What is expected:
Could you retype only the lines from the one containing "Click the orange share network floating icon" through the final line of the entries, both included, skipping any images?

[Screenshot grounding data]
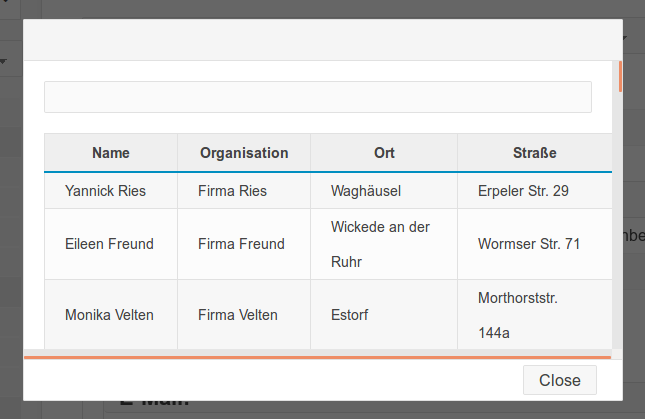Select the Yannick Ries row
The image size is (645, 419).
coord(328,191)
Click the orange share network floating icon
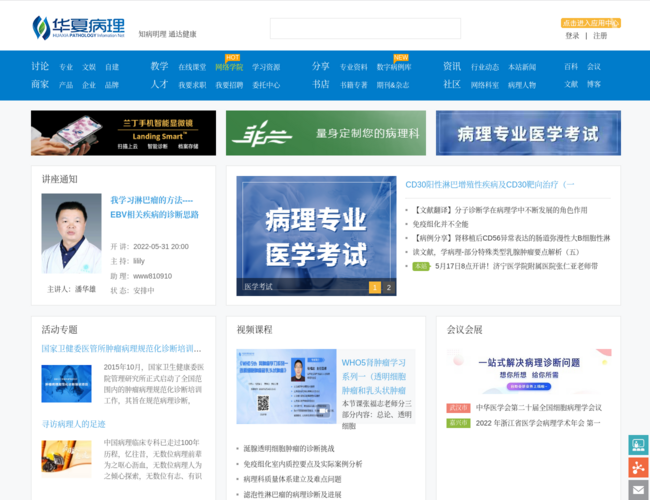Screen dimensions: 650x500 coord(638,467)
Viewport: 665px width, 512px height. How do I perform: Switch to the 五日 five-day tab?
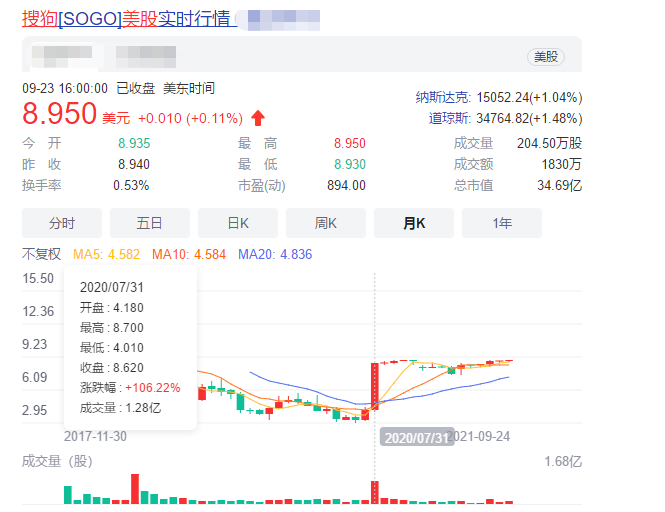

Answer area:
Click the orange share network floating icon
Screen dimensions: 650x500 coord(638,467)
Viewport: 665px width, 512px height. How do I perform: Switch to the 五日 five-day tab?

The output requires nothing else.